Lesson: The History of Greetings

Lesson: The History of Greetings
Audience: ESL / EFL learners; teenage through adult
Level: Intermediate & Advanced
Time: 45 to 60 minutes
Download Link: Google Doc

Background:

Greetings within a culture vary over time. Through this lesson, your students will explore resources to identify and understand how greetings have changed over the past two hundred years. They will also practice Internet research skills.

Objectives:

  • Students will practice their English Language skills, reading and presenting in English, to increase fluency;
  • Students will express thoughts and sentiments that lie outside of their normal conversation range so as to push their language development.
  • Students will utilize English web-based resources written in a variety of styles so as to better acquaint themselves with the language

Activity 1: Brainstorming about the past
Time: 6 minutes

Begin by showing The Strange History of Everyday Greetings and Phrases, https://www.youtube.com/watch?v=GZO7vz82LY4 , to your learners. This should get people talking! What did your learners think?
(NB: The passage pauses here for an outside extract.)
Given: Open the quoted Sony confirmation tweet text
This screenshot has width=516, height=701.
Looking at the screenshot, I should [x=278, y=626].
Brainstorm, on the whiteboard, some English greetings they hear used in their peer group. Write these on a whiteboard. Before moving on, where do they think these greetings originated? When? Jot down these ideas beside each idea.
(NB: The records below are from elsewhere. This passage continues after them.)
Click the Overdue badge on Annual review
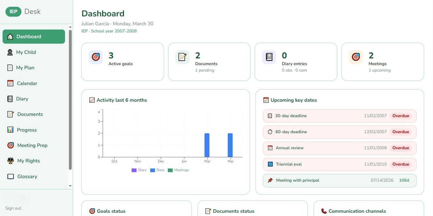 pos(401,148)
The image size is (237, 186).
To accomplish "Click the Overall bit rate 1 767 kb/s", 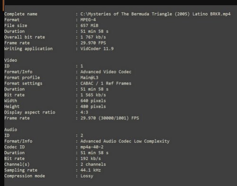I will coord(93,37).
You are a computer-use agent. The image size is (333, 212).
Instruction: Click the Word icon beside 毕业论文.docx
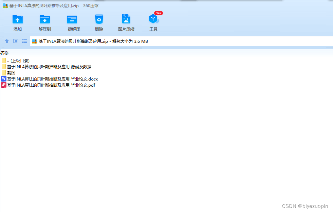tap(4, 78)
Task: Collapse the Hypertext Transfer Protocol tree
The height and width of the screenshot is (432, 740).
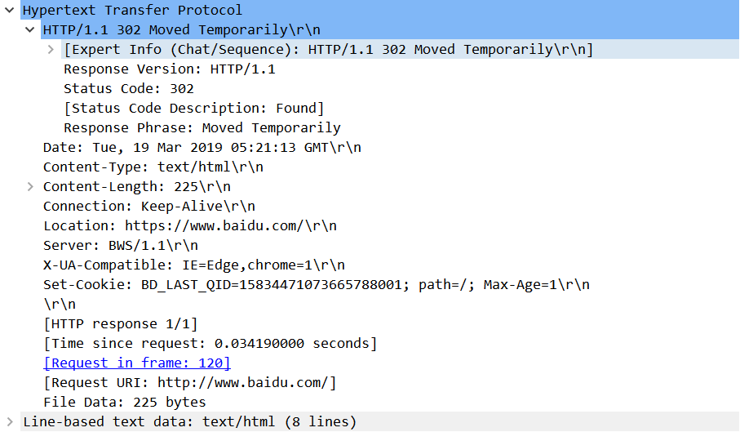Action: [10, 10]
Activity 2: Unearthing and exploring the past
Time: 30 minutes

In Part A and B, learners will use web-based tools to understand when a term came to be used, and how.

Part A: Searching Time
Time: 10 minutes

Ask each student to pick a greeting from one of those mentioned in the first activity. Direct students to Google’s N-Gram Viewer, which is located at https://books.google.com/ngrams .
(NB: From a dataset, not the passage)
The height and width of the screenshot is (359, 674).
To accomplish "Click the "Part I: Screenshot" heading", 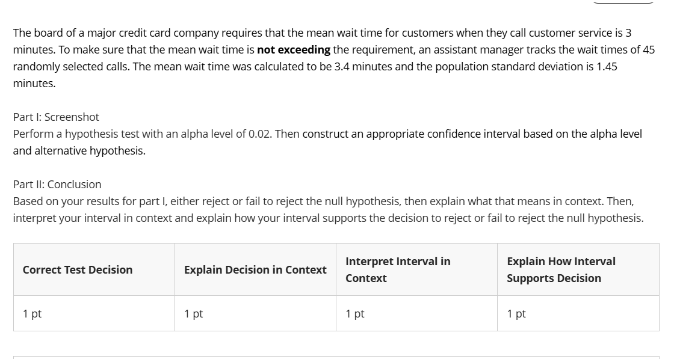I will [x=56, y=117].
The N-Gram viewer is a way to visualize language. The tool searches a variety of historical texts to identify how frequently a word or phrase was used a points in time (years) in the text that was written in that year. Percentages displayed indicate the percent of times it appeared throughout text in that year.

Exercise: Students should look up their word or phrase using Google N-Gram Viewer: https://books.google.com/ngrams

Ask your students to talk about what they have found. Is their greeting new, or old? What do they think was happening in the world when that way of greeting became popular? What drove its popularity? What did people use before that greeting?

Part B: Reading the Books of the Time
Time: 20 minutes

Now, students should dig into the language context in which their term was used. The N-Gram viewer is cool because not only does it show when words were used, it lets a user view the books in which it was used.

Your learners should identify five uses of the word. For each, students should:

  • Write down the sentence (or sentences) associated with each
  • The kind of book (fiction, nonfiction, educational guide, etc)
  • The year
  • If you wish (as an educator), the citation

Activity 4: Report Back
Time: 10 minutes

This section can be led as a whole-class or group experience. Your aim, however you accomplish it, is to engage students in talking about what they have learned, and how it might apply today. As a whole class or a group exercise, students should present their findings, and solicit questions from fellow students. Fellow students, in turn, should each prepare at least one question.

There is, of course, ample room (as an educator) to create in-jokes based on what your learners have found. Enjoy the recap!

Activity 5: Homework – Create a video case study

Let’s finish with some humor! As a take-away or homework activity, your learner(s) may create a short sketch video in which they read-aloud and/or act some of the greetings they have found in books, online.

Kudos goes to the student who finds the earliest reference, and tries (very hard) to act the part.